The news: Amazon Prime Day created the two highest-volume sales days in Amazon’s history last week, but participating brands’ profit margins thinned due to steep advertising costs. Sellers spent 14% of their Prime Day revenues on Amazon ads, according to data from Momentum Commerce.

Behind the stats: Prime Day has become more than a retail event for Amazon. The multiday discount period pressures Amazon merchants to spend heavily on advertising, making it a pillar of Amazon’s ad business, which will generate $34 billion in the US this year.

  • The pressure to participate is rising. According to market research firm Accadia, 80% of Amazon sellers participated in Prime Day, up from 69% in 2022.
  • For brands, the equation is simple: Don’t advertise, and miss out on the chance to benefit from Amazon’s multibillion dollar sales event. But last year, the tradeoff wasn’t so clear. According to Perpetua, each ad dollar spent on Prime Day generated 25% less revenue than in 2021.
  • This year, that problem softened. Perpetua found that Amazon’s cost of sales, or the amount of ad spend required to see a return on investment, was 9% lower than in 2022, encouraging more sellers to buy.

The costs: Even with better ROI, advertising during Prime Day is an expensive endeavor with no guarantee of results. This year, costs were higher thanks to new ad formats Amazon pushed on to sellers. But in exchange, Amazon helped with out-of-ecosystem exposure.

### [What you need to do]
A) Name every firm that the Prime Day text cites as a source of data.
B) Condense the paragraph of the Prime Day text that begins "Behind the stats" into a single shorter sentence that keeps its main facts.
C) Proceed with the Prime Day text, starting after its final sentence.
The records that follow have no connection to the Prime Day text.

### [Data excerpts]
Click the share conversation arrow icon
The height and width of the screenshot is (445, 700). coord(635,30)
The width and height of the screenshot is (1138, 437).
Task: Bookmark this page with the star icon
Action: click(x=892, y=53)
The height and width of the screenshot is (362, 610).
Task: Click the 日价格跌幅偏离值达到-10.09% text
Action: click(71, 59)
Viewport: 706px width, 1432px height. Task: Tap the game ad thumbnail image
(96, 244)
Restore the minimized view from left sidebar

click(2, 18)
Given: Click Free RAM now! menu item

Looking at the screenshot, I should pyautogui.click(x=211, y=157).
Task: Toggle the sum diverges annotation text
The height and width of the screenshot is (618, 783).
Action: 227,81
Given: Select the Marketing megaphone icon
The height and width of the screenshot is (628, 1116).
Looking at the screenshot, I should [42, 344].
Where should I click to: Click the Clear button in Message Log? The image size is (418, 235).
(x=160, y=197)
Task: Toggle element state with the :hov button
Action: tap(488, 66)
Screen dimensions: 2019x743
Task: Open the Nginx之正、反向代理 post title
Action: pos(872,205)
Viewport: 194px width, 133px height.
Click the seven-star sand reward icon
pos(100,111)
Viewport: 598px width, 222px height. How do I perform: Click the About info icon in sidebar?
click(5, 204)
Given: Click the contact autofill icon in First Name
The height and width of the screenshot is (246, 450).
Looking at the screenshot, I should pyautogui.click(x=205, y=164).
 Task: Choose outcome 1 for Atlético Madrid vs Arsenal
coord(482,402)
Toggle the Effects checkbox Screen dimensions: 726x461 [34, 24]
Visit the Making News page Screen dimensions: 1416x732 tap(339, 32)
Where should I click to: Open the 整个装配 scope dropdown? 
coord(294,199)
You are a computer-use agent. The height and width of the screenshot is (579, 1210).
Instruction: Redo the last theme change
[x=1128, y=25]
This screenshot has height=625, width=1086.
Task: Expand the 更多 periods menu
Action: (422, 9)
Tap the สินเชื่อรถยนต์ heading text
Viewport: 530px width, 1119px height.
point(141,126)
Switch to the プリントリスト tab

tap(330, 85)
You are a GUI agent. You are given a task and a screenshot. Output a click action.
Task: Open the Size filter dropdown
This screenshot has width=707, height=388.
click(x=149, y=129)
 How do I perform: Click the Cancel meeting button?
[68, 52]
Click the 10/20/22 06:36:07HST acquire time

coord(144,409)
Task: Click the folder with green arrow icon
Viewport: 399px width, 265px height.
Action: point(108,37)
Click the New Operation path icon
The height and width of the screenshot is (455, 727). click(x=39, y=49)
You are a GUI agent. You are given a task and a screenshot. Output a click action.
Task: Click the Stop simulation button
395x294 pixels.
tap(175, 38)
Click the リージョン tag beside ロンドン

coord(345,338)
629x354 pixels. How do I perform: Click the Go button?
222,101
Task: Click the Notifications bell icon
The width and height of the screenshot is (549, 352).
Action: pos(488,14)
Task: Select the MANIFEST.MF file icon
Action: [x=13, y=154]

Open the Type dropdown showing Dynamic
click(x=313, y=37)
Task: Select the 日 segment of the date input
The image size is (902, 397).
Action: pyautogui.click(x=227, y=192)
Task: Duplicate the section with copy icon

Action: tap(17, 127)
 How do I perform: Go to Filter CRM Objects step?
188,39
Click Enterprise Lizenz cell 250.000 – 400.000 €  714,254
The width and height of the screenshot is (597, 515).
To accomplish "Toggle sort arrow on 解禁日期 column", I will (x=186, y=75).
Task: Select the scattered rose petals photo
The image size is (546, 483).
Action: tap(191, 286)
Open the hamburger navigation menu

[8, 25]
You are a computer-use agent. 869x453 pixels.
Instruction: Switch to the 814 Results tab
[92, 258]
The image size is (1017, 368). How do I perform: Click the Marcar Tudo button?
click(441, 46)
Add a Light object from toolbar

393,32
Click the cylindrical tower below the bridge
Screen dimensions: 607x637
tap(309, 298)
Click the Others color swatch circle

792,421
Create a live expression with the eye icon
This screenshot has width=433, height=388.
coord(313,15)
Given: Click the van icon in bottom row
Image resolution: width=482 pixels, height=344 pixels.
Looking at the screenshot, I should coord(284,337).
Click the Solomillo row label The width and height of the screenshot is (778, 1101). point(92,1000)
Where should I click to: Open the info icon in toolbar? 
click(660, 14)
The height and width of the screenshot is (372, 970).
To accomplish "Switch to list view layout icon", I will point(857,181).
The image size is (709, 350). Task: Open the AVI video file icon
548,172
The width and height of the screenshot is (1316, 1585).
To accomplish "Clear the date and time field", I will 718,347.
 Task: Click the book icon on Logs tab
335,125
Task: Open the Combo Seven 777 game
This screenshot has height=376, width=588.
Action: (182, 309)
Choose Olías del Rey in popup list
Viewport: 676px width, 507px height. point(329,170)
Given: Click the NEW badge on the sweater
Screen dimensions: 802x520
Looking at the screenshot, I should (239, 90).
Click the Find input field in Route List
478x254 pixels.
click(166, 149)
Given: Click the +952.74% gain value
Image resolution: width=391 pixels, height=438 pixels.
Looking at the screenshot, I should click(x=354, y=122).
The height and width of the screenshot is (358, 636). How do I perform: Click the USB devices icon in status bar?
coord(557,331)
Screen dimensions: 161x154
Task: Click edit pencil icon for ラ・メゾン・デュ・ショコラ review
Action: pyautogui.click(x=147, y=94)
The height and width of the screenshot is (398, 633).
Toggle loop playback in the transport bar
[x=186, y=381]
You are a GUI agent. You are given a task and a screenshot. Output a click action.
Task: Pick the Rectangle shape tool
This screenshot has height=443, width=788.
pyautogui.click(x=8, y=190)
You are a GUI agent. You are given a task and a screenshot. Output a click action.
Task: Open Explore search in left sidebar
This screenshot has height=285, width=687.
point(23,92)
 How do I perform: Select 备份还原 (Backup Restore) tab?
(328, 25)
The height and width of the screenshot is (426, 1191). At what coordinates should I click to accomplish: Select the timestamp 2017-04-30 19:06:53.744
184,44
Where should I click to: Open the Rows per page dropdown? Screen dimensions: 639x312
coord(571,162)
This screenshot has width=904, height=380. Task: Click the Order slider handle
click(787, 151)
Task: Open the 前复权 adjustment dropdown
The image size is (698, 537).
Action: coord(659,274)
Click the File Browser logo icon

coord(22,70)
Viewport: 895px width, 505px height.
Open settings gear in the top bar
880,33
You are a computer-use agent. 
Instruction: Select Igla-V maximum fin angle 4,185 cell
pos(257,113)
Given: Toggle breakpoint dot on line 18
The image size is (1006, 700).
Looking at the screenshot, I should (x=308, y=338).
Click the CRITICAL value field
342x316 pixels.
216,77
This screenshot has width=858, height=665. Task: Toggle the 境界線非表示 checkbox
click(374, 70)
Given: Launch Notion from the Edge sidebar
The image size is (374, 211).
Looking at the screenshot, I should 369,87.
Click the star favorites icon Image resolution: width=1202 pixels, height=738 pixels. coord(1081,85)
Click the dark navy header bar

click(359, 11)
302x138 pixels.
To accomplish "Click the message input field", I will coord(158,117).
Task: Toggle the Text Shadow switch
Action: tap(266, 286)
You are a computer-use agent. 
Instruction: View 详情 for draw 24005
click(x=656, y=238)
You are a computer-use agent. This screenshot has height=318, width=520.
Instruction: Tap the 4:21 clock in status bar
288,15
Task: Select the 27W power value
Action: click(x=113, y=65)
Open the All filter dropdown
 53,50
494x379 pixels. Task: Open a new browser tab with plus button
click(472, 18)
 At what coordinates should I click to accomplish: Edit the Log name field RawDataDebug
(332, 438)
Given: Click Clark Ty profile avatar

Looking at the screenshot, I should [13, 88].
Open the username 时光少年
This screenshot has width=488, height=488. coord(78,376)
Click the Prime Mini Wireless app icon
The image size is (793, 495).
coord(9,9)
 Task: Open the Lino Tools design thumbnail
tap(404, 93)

### [Exercise results]
A) Momentum Commerce, Accadia, Perpetua

B) Prime Day pushes Amazon merchants to spend heavily on advertising, which makes it a pillar of Amazon's US ad business, set to generate $34 billion this year.

C)
  • One costly channel was Amazon Live, the company’s QVC-like retail ecommerce livestream service. Amazon has pushed the service heavily despite difficulty making social commerce catch on in the US.
  • In exchange for devoting ad dollars to the Amazon ecosystem, the company subsidized some brands’ out-of-network advertising costs, according to Momentum Commerce. Amazon reportedly helped offset the cost of Google search advertising, influencer marketing, and TikTok advertising, by paying back 10% of brands’ costs if their out-of-network advertising drove significant traffic back to Amazon.

Our take: Prime Day continues to grow as a powerful advertising force with each year. This year’s event was the first mostly untarnished by pandemic-related logistics issues like supply chain shortages, and Amazon capitalized on the number of brands eager to get back into consumers’ baskets. Programs like the out-of-network advertising subsidies will help Amazon build relationships with brands that could get them to focus even more heavily on the event.